La ville est-elle politique ?

Cette semaine, nous avions un débat dans le cadre de la banalisation des cours, suite au mouvement de soutien de l’ENSA de Normandie, en grève depuis février. Le thème de la matinée était : Architecture et politique ou l’architecture est-elle politique ?
Il s’agissait d’une grande question destinée à faire prendre conscience de la valeur politique de l’architecture dans sa société.
Différencie-t-on LE politique de LA politique de LES politiques ? Dans le même ordre d’idées, on remplace les pronoms par d’autres : UN politique, UNE politique et DES politiques.

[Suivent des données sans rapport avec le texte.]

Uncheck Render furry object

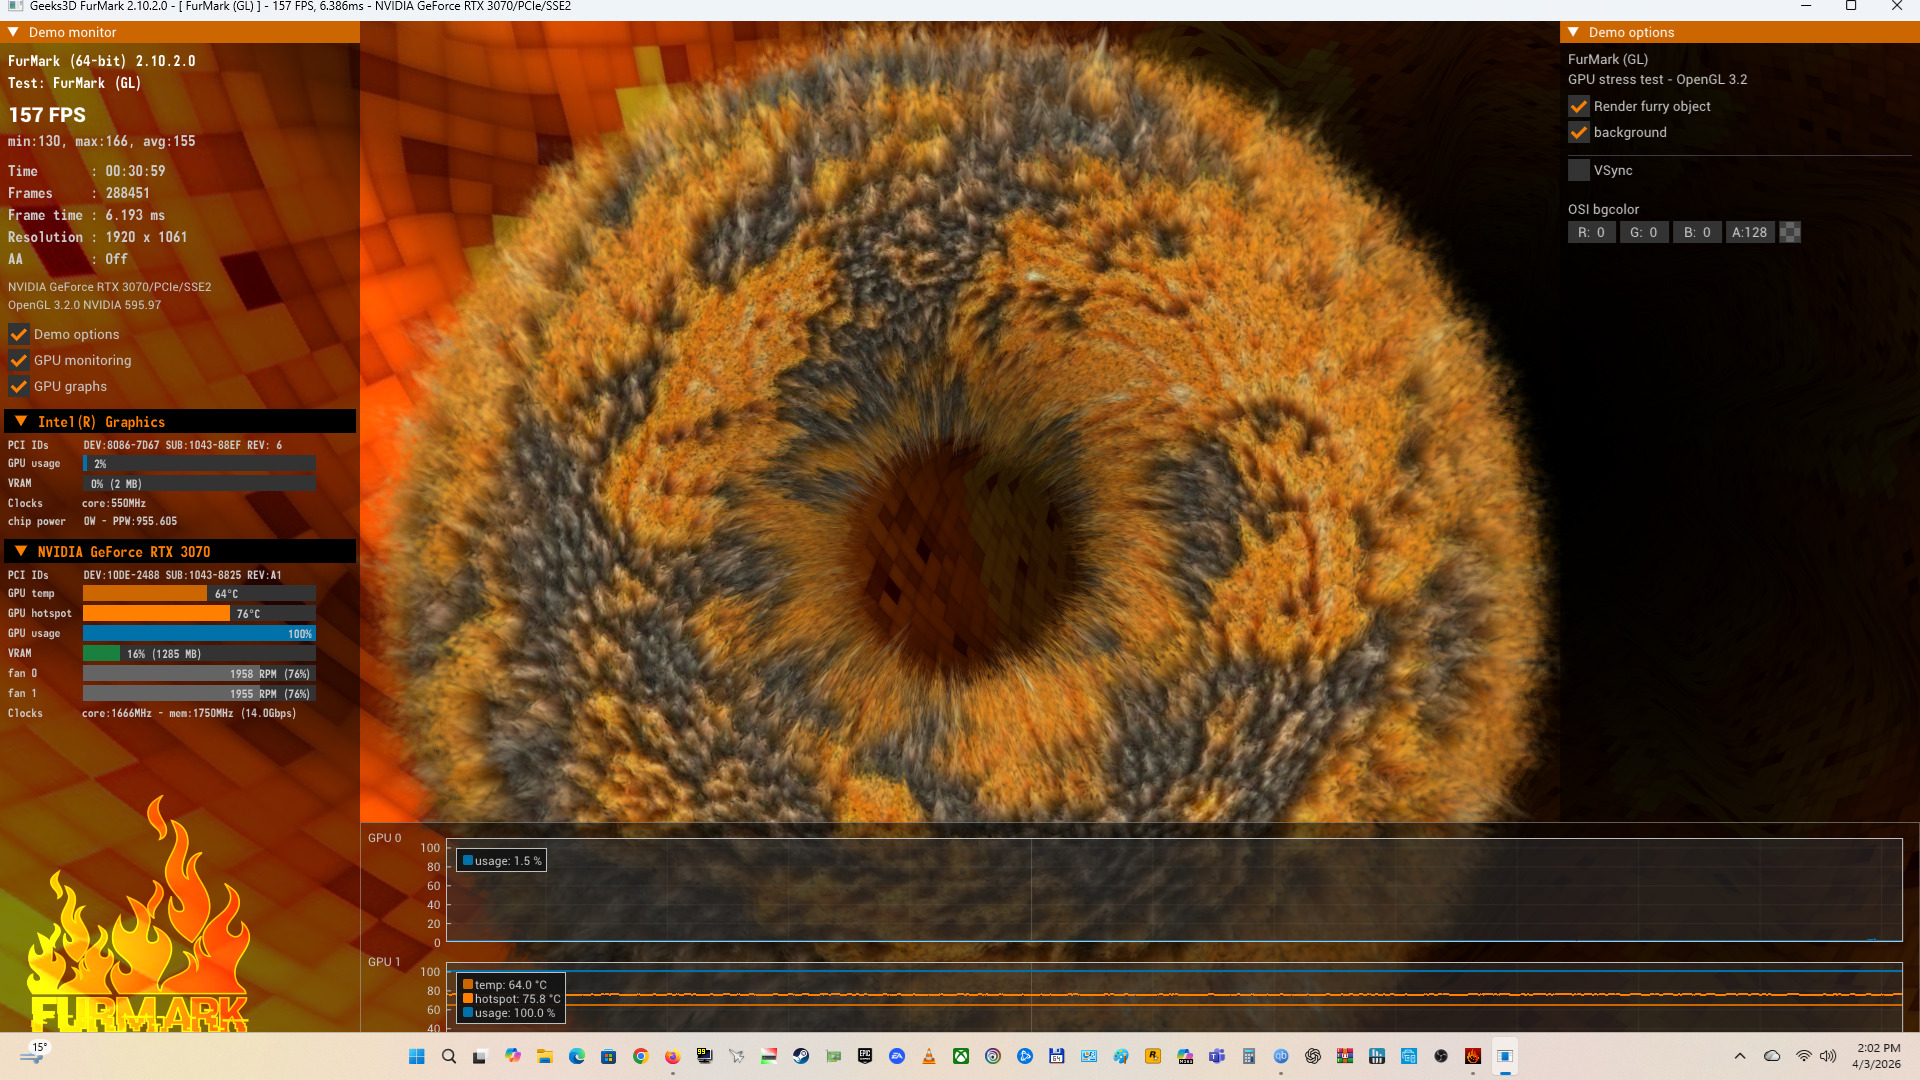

Le même mot sert en réalité à dire plusieurs choses un peu différentes; « politique » a donc plusieurs sens, et il faut d’abord les apprivoiser pour ne plus en avoir peur. Beaucoup d’étudiant.e.s ont peur de ce mot parce qu’il évoque les affaires des grandes personnes, et qu’eux-mêmes ne veulent peut-être pas grandir si vite. Mais s’occuper des affaires des grands est-ce pour autant oublier ou renier son enfance ?
Sur le coup, j’ai écouté, attentif. Une petite délégation des Sciences Politiques était présente, et nous avons pu profiter de leur savoir en la matière. Une fois rentré chez moi, j’ai repensé à cette question : Evidemment que l’architecture est politique, depuis la conception jusqu’à la réalisation, dans la mesure où le prince, LE politique, est souvent le commanditaire. Et puis j’ai repensé aux ouvrages de Eyal Weizman à propos de ce qu’il a appelé l’architecture Forensique. D’ailleurs, j’avais déjà déposé un billet à ce sujet.
D’un point de vue philosophique, l’architecte part d’une posture politique lorsqu’il trace une ligne sur sa planche à dessin (c’est une image, j’avais moi-même une table à dessiner avec pantographe lorsque j’étais jeune). Le seul trait noir de 0.7 est à l’évidence d’abord une ligne de démarcation entre un dedans et un dehors, entre nous et eux, entre elle et lui, et finalement entre « moi » et le monde. Le trait est politique.
L’architecte n’arrête pas de tracer des limites et des frontières, dans un espace domestique, pour signifier qu’ici c’est la chambre des parents et là, celles des enfants; pour signifier l’entrée de l’école d’architecture, pour contenir et canaliser les pensées, etc.
Dans son introduction, Yeal Weizman raconte que pendant la guerre en Cisjordanie, les combattants palestiniens avaient percé des trous dans les maisons accolées de sorte qu’ils pouvaient changer de quartier sans sortir dehors. Weizman écrit que « ce n’était plus l’ordre spatial établi qui dictait les modalités de déplacement, mais le déplacement lui-même qui organisait l’espace qui l’entourait » (p. 8). Voilà un acte politique et voilà pourquoi le trait est politique.
=> Eyal Weizman, A travers les murs. L’architecture de la nouvelle guerre urbaine, La Fabrique ééd., 2008, 110 p.